In projectile motion, horizontal velocity refers to the component of an object's velocity that acts parallel to the ground. When a baseball is hit, its speed can be broken up into horizontal and vertical components. Although its vertical speed is subject to change due to gravity, the horizontal velocity remains constant throughout the flight of the projectile. This stability occurs because, in an ideal system without air resistance, there are no forces applied in the horizontal direction. To calculate the horizontal component, we use the initial speed and the angle:

• This calculation uses the cosine function:
  \(v_{x} = \text{Initial Speed} \times \cos(\text{Angle}) \)
• For our exercise, the horizontal velocity, \(v_x\), is \( 73.94 \, \text{ft/s} \).

Understanding the horizontal velocity component is crucial when predicting how long the projectile will travel before reaching the location of interest, in this case, the fence. In the solution provided, it determines the time the ball takes to travel the distance to the fence, helping to ascertain whether the ball clears the fence or not.

Vertical velocity is a key factor in analyzing projectile motion, particularly with objects thrown or hit with an initial angle above or below the horizontal. The vertical component of velocity indicates how fast an object is moving upwards or downwards at any given point in its trajectory. The initial vertical velocity can be influenced by both the speed and angle at which an object is projected. For our baseball example, the formula used is:

• The vertical component is calculated using the sine of the angle:
  \(v_{y} = \text{Initial Speed} \times \sin(\text{Angle}) \)
• In the problem, the initial vertical velocity, \(v_y\), turns out to be \( 88.06 \, \text{ft/s} \).
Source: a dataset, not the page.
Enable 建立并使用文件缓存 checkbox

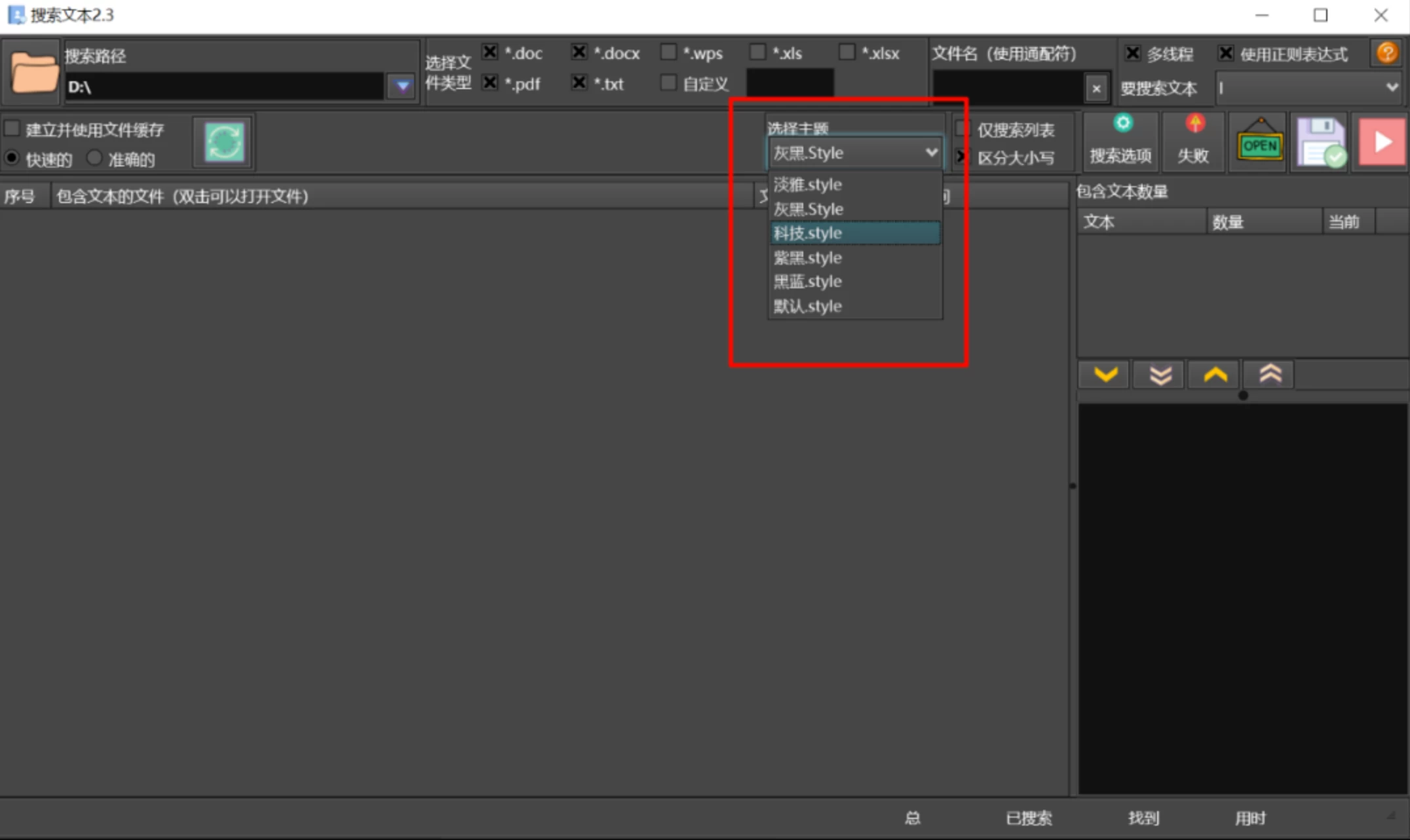coord(12,128)
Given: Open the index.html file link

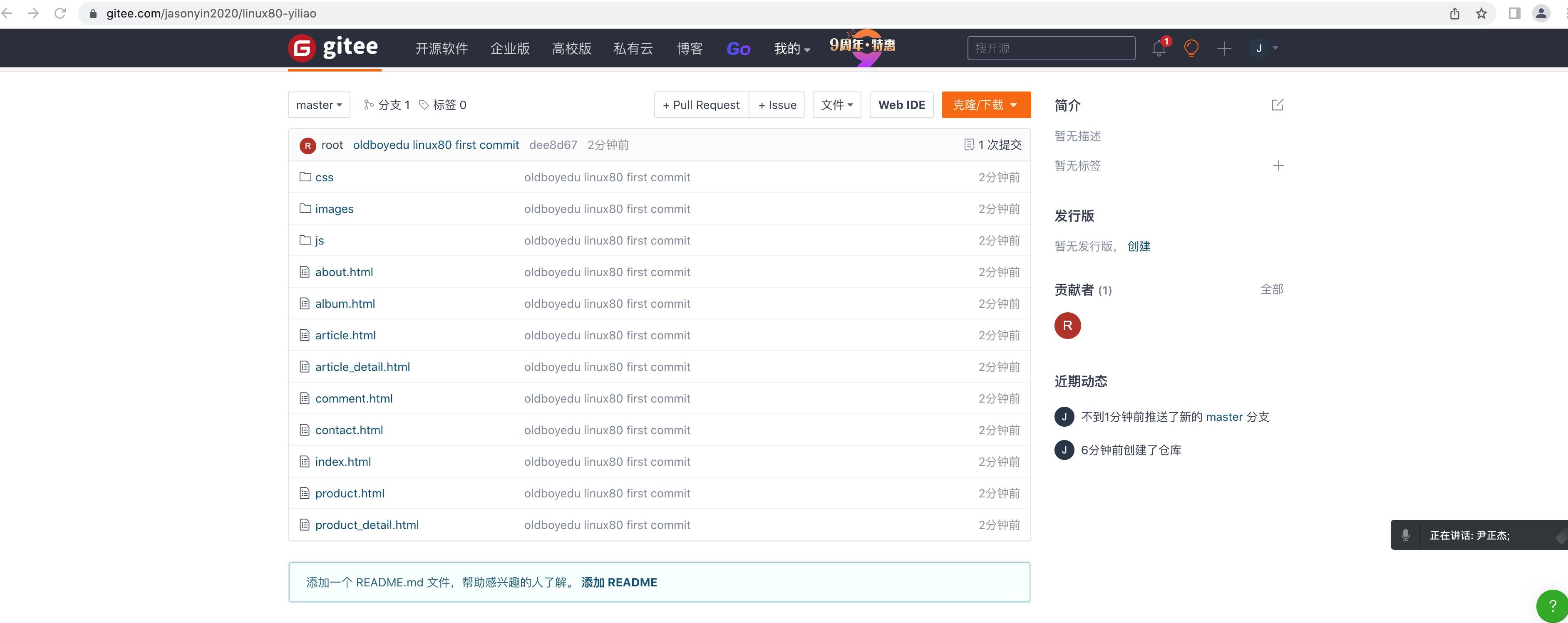Looking at the screenshot, I should coord(343,461).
Throughout its flight, the vertical component changes due to gravity, which continuously acts downward. This constant gravitational influence causes the baseball to rise to a peak, slow down, and eventually start descending back toward the ground. Calculating the height of the ball at a specific moment — such as when it reaches the fence — involves understanding the impact of both its initial vertical velocity and the deceleration due to gravity.

Gravity plays a fundamental role in projectile motion by affecting only the vertical component of an object's velocity. Acceleration due to gravity is a consistent force that pulls objects downward towards the earth. For most practical activities on Earth's surface, the acceleration due to gravity is approximately \(32 \, \text{ft/s}^2 \). This factor is crucial for calculating how the vertical velocity and position of any projectile change over time. As the baseball travels through its trajectory:

• Gravity slows its upward movement until it reaches the apex or highest point.
• Once at its peak, gravity accelerates the ball downward, increasing its fall speed.

To determine the height of the ball when it reaches the fence, the gravitational force's effect must be integrated into the equation used to calculate vertical position. The equation:
\(y(t) = \text{Initial height} + v_y \times t - \frac{1}{2} g t^2\) demonstrates how height is calculated by considering both initial upward momentum and the pull of gravity. Grasping the concept of gravity's influence allows us to predict if a trajectory high enough ensures a successful home run by clearing a fence.